Figure 2. Detail of the La Providencia bulletin from 1860 with the note on Alfonso Congo. This is how much we know about him. (Credit: Biblioteca Nacional José Martí, La Habana, Cuba)
No wonder nineteenth-century British and French abolitionists came to adopt this illness as the basis of their discourse. As Thomas Dodman writes in his recent book about nostalgia, these abolitionists flooded the streets with “gruesome stories of men and women jumping overboard in the Atlantic or of plantation owners mutilating their slaves to shame them out of wanting to return home.”[3] After all, nostalgia was far from being unknown at the time. Surely, educated individuals in the American colonies had heard of this European disease that had long afflicted young soldiers, servers, and students leaving home to work elsewhere.
The question, however, is to understand how this seventeenth-century-military-born condition came to be one integral to nineteenth-century racial slavery. More importantly yet, I wonder if this dramatic shift allowed, perhaps, for the creation of a new type of subjectivity otherwise forestalled by the realities of enslavement. This is something I would like to explore in my dissertation.
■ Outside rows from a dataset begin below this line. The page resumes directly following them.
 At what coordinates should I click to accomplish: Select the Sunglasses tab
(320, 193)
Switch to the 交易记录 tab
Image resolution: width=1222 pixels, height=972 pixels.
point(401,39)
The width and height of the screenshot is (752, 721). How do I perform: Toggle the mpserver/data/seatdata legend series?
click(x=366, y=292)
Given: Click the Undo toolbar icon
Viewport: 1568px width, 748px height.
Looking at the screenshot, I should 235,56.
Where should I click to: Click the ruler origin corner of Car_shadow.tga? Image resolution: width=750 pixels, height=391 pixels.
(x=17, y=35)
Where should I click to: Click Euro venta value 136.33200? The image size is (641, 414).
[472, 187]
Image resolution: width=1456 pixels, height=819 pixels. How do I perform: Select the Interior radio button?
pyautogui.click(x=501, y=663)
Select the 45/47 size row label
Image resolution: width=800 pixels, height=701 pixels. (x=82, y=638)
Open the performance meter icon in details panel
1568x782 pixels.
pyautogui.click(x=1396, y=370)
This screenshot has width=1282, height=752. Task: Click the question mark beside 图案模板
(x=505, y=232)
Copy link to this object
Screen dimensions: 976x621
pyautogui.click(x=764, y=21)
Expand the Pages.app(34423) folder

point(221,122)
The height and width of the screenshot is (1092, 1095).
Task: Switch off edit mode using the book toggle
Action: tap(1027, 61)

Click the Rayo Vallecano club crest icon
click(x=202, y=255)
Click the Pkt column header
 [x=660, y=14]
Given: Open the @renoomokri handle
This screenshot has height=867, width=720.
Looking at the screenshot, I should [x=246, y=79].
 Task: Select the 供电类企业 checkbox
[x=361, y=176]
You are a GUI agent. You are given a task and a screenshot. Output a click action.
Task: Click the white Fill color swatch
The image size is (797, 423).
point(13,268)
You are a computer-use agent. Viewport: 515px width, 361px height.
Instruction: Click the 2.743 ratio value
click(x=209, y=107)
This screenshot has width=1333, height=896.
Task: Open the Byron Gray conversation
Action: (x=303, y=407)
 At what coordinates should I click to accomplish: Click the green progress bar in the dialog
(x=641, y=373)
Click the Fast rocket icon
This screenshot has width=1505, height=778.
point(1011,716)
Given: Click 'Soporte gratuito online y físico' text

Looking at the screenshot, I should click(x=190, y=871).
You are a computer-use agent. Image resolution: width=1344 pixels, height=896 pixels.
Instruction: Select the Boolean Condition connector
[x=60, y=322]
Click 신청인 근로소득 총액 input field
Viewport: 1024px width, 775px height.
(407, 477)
And to do so, Alfonso’s story—one that remains buried behind policy numbers and compensatory values—may in fact be a good starting point.
[1] See Barrera y Domingo, Reflexiones Histórico Físico Naturales Médico Quirúrgicas: prácticos y especulativos entretenimientos acerca de la vida, usos, costumbres, alimentos, bestidos, color, y enfermedades a que propenden los negros de Africa, venidos a las Américas. Havana: Ediciones C. R., [1798] 1953.
[2] See Chernoviz, Diccionario de Medicina Popular, em que se descrevem, em linguagem acommodada à intelligência das pessoas estranhas à arte de curar, vol. III. Eduardo & Enrique Lammaert, 1851, pp. 92-93.
[3] See Dodman, What Nostalgia Was: War, Empire, and the Time of a Deadly Emotion. University of Chicago Press, 2018, p. 90.